▸ Consignes:
A) Dans les commentaires sur La route, extrayez le passage qui commence à "4. Je commencerai" et se termine à "la plume jubilatoire.".
B) Quel roman d'André-Marcel Adamek est recommandé dans les commentaires sur La route ?
C) Donnez la suite des commentaires sur La route, à partir de la fin du dernier commentaire affiché.

▸ Source:
◇ ◇ ◇ ◇ ◇ ◇ ◇

20 Commentaires sur “La route – Cormac McCarthy

  1. Je te suis sur cette affaire, Bernard.
    C’est du vrai ! du costaud !! Un de mes derniers OLH (Ouvrage Littéraire Hallucinant). De ces livres dont on peut dire qu’il y a un avant et un après.

  2. Ce roman m’a déçue.. j’ai presque honte à l’écrire tant j’en ai lu ci et là des éloges, vraiment il ne m’a pas spécialement impressionnée. Juste une longue route sèche et poudreuse, sans surprise et dont on en devine le bout, à peine l’a-t-on commencée. L’intrigue m’a semblée vide et artificielle. Enfin il y manquait pour moi un souffle, un esprit qui porte ce livre. Peut-être est-ce cependant un "bon" livre, peut-être est-ce une question de sensibilité personnelle, ou de moment… Voilà je me suis sentie sur le bas-côté de cette long and winding road.

  3. Une fois de plus d’accord avec toi Bernard. Ce livre est un grand livre, dur, noir mais il est pour moi d’abord un livre d’espoir. Car le fils poursuivra la route du père, comme dans la vie tout court. C’est d’ailleurs avec Le Chant du coyote de Colum McCann un des plus grands livres que j’ai lu sur les rapports d’un père et d’un fils. Haut les coeurs !

  4. Je commencerai par "le chant du coyotte" que je viens de trouver en poche.Après "Zoli", McCann ne peut pas me décevoir… Merci à Christian de ce conseil

  5. Ce roman m’a collé à la peau. J’ai voulu le lâcher 20 fois. Trop stressant, trop noir. Je n’ai jamais pu. C’est le genre de livre dans lequel on n’entre pas impunément, sachez-le avant de le commencer. Un peu dans la même veine, je vous recommande "La Grande Nuit" d’André-Marcel Adamek, un ardennais à la plume jubilatoire.

  6. Hallucinant, terrifiant, prémonitoire? Et bien non, "pas d’accord", "ça ne va pas aller"….A chaque page, on se dit "trop c’est trop, j’arrête" mais les doigts restent collés au livre, et on va jusqu’au bout…et on termine terrassé, malgré l’infime lueur d’espoir de la dernière page….On n’en sort pas indemne….

◇ ◇ ◇ ◇ ◇ ◇ ◇

▸ Données brutes:

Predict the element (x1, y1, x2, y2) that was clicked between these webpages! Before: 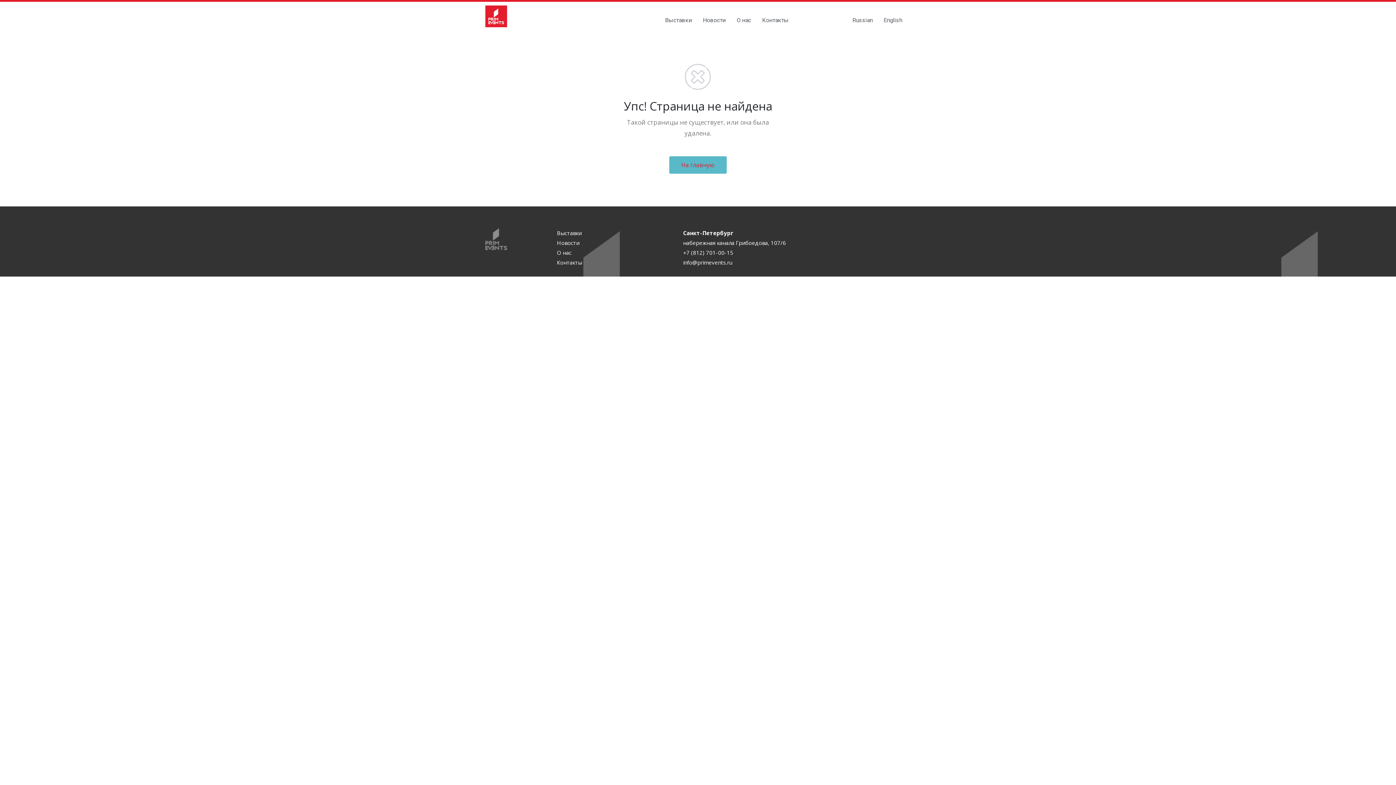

◇ ◇ ◇ ◇ ◇ ◇ ◇

▸ Réponses:
A)
4. Je commencerai par "le chant du coyotte" que je viens de trouver en poche.Après "Zoli", McCann ne peut pas me décevoir… Merci à Christian de ce conseil

  5. Ce roman m’a collé à la peau. J’ai voulu le lâcher 20 fois. Trop stressant, trop noir. Je n’ai jamais pu. C’est le genre de livre dans lequel on n’entre pas impunément, sachez-le avant de le commencer. Un peu dans la même veine, je vous recommande "La Grande Nuit" d’André-Marcel Adamek, un ardennais à la plume jubilatoire.

B) « La Grande Nuit ».

C)
  7. P.S.: j’aurais du mettre de côté "A Mélie sans mélo" et le lire après….pour remetrreun peu de fraîcheur dans mes lectures…

  8. Est-ce que c’est parce que je suis mère que ce livre m’a horrifiée, et que je n’avais jamais pensé à imaginer: "que ferais-je si la fin du monde arrive"? A aucun moment pendant la lecture je n’ai réussi à me dire que ce n’était qu’une fiction, et même après, ça m’a bouleversée. Direct, court, noir, et d’une finesse, d’une sensibilité, et quelle peur…
    Et pourtant, finalement, ça n’a que peu de chose de la fiction, des relations parents-enfants au bord du gouffre, dans des environnements austères, existent, tous les jours, aujourd’hui, dans le monde vivant.

  9. Pour ma part, j’ai bien apprécié ce livre, notamment au niveau du style qui est très travaillé, et de la façon dont le thème est traité (il y a en effet dans cet ouvrage une poésie de la nostalgie que j’ai trouvée très touchante et qui vous emporte comme une mélodie douce-amère). Après, un peu déçue pour ce qui est de l’histoire : rien de nouveau sous le soleil, et de la fin qui manque vraiment de vraisemblance. Mais enfin, ça reste un livre qui vaut quand même le détour.

  10. Le meilleur livre que j’aie lu depuis longtemps. Une force, une longue poésie sans jamais un mot de trop.
    Absolument bouleversant.
    Quel talent.
    Il faut lire ses autres livres, mais là il a touché son sommet.
    Comme peu d’écrivains (je pense à Philippe Roth) il devient meilleur à chaque livre.

  11. Tout comme toi Violaine c’est le style qui m’a vraiment marqué. Pour ce qui est du thème, j’ai eu longtemps cette sensation de lire avec La route ces films "morts vivants vs humains" qui doivent avancer sans cesse pour survivre. Bien sûr, nous sommes bien loin de ça, mais quand même. J’ai un pavé en route (Le dahlia noir) et bien d’autres (tout aussi gros) qui m’attendent sur la bibliothèque mais je me laisserais bien tenter une nouvelle fois par Mc Carthy (quoique francine tu nous dis qu’avec la route il atteint le sommet….j’ai un peu peur d’être déçue si je prends un de ses précédents livres….)

  12. Le seul miracle de ce livre, c’est que j’aie réussi à tenir jusqu’a la dernière page.
    Déjà, je n’accroche pas pour les road movies, mais là, personnellement, je n’ai vraiment pas accroché : rencontres succintes, paysages cendrés du debut a la fin.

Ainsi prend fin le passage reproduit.